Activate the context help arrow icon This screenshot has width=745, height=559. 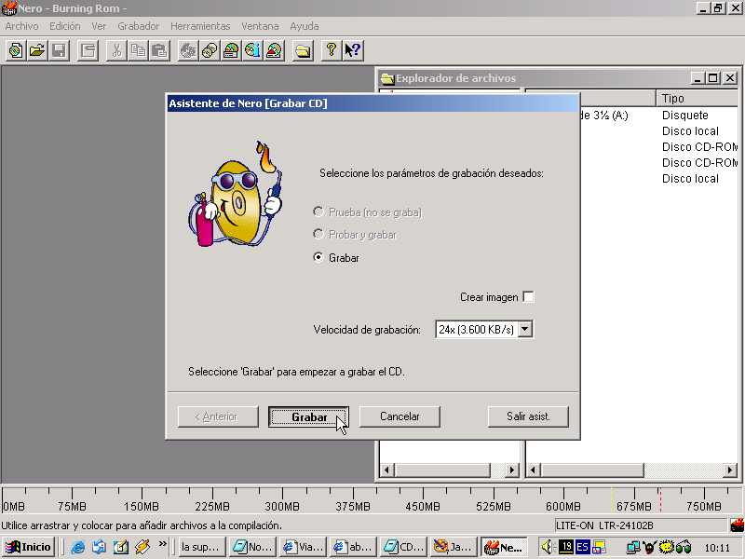(352, 50)
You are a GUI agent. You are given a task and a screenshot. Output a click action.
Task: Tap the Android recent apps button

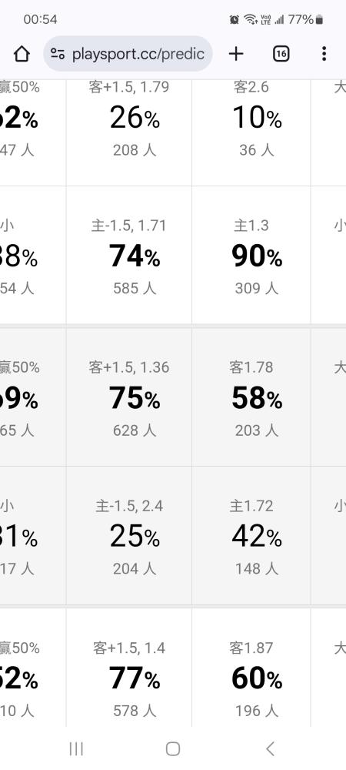tap(76, 749)
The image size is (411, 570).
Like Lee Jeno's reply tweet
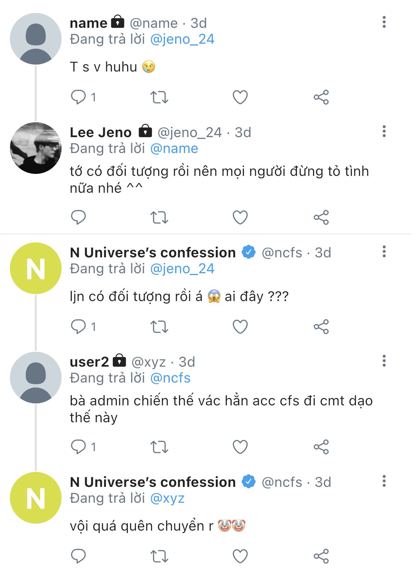click(240, 218)
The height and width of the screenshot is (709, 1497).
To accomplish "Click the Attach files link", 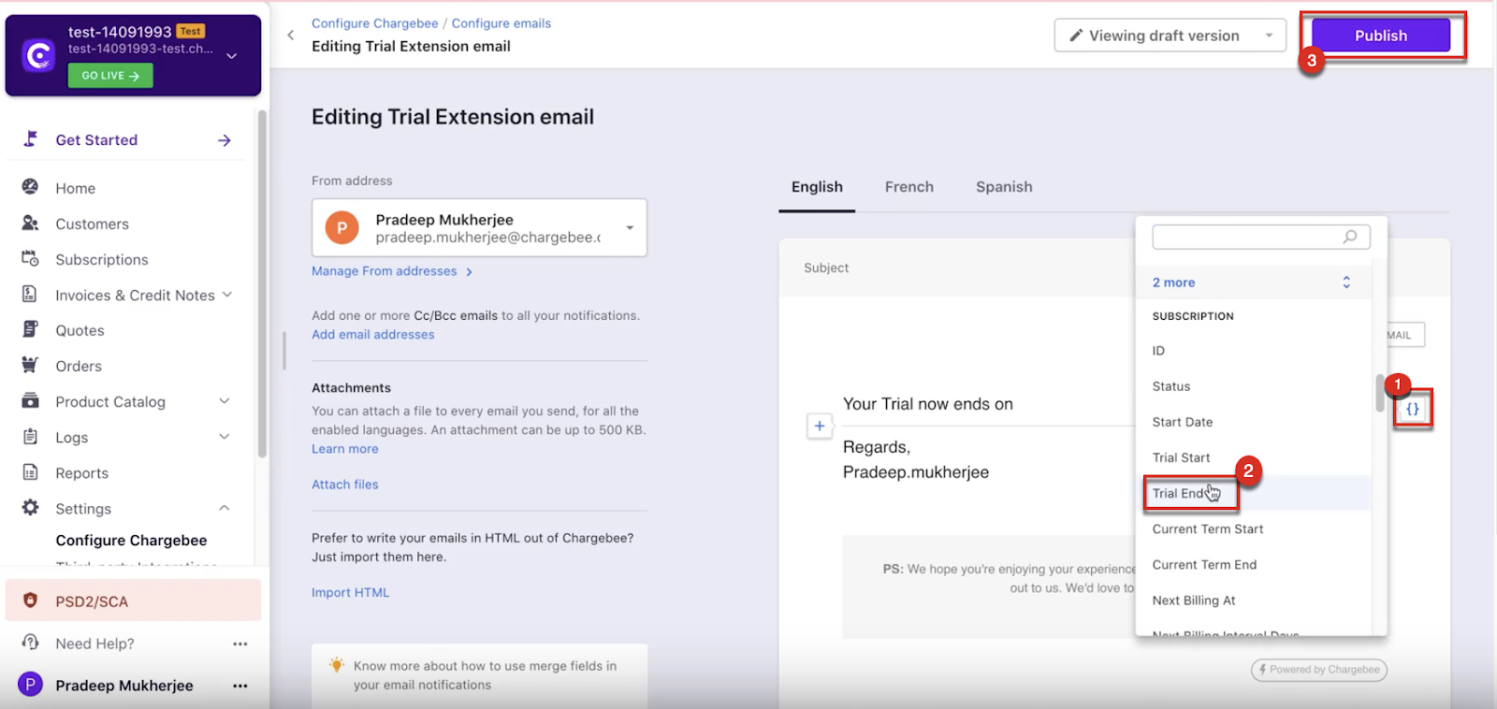I will pos(344,485).
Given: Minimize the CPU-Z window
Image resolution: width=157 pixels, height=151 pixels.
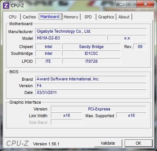Looking at the screenshot, I should pyautogui.click(x=121, y=4).
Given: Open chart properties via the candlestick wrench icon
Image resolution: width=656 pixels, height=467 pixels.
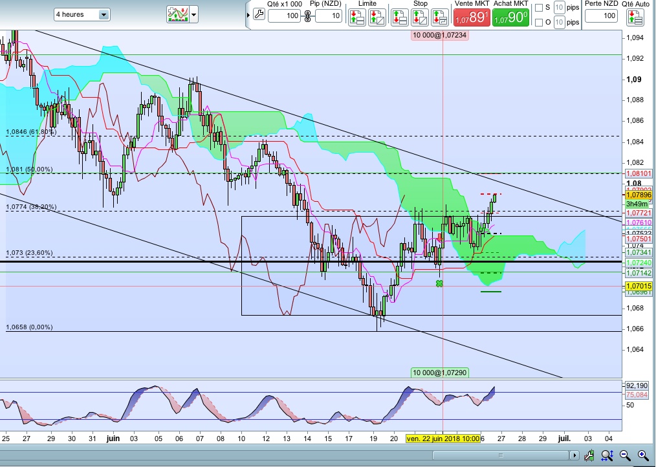Looking at the screenshot, I should pyautogui.click(x=589, y=456).
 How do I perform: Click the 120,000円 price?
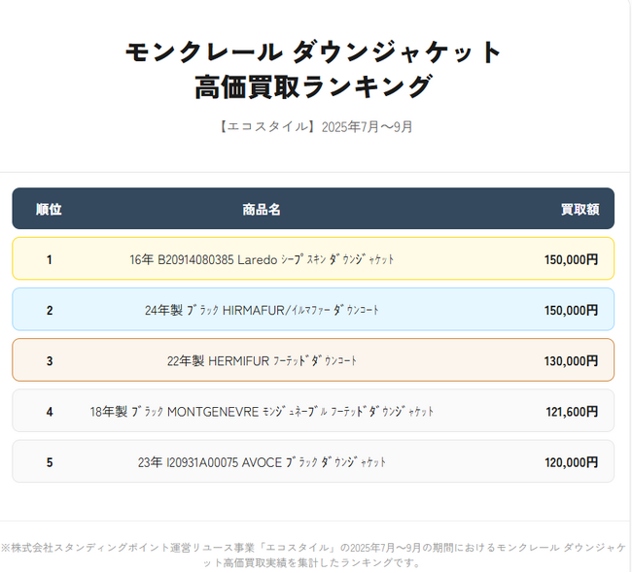pyautogui.click(x=571, y=461)
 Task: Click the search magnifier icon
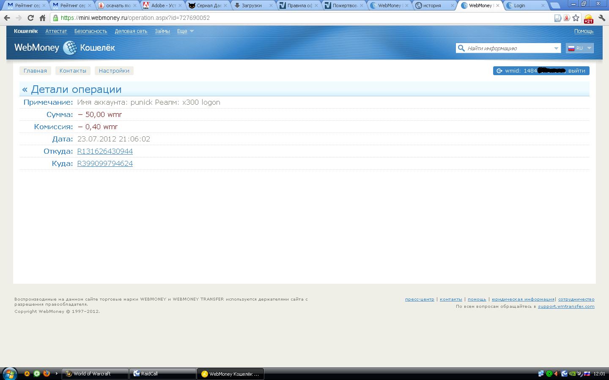(461, 48)
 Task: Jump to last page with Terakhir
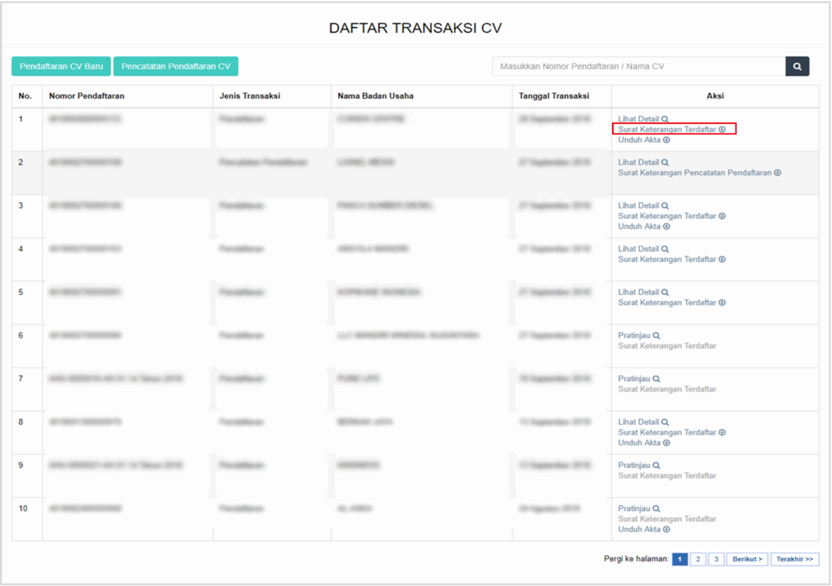794,559
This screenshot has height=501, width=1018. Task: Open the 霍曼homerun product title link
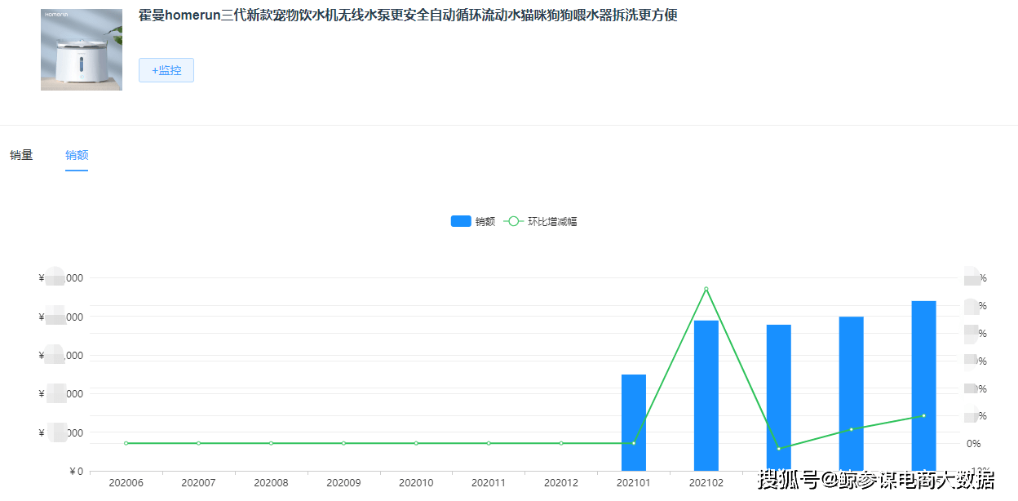[408, 16]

_What you should do_
Leaving every picture aside, transcribe exactly the lines from the one that contains "How do I perform: Click the 120,000円 price?" through the final line of the listing above, inclusive.

_Output below_
 How do I perform: Click the 120,000円 price?
pyautogui.click(x=571, y=461)
 Task: Click the search magnifier icon
(461, 48)
 Task: Jump to last page with Terakhir
794,559
This screenshot has height=501, width=1018. Task: Open the 霍曼homerun product title link
[408, 16]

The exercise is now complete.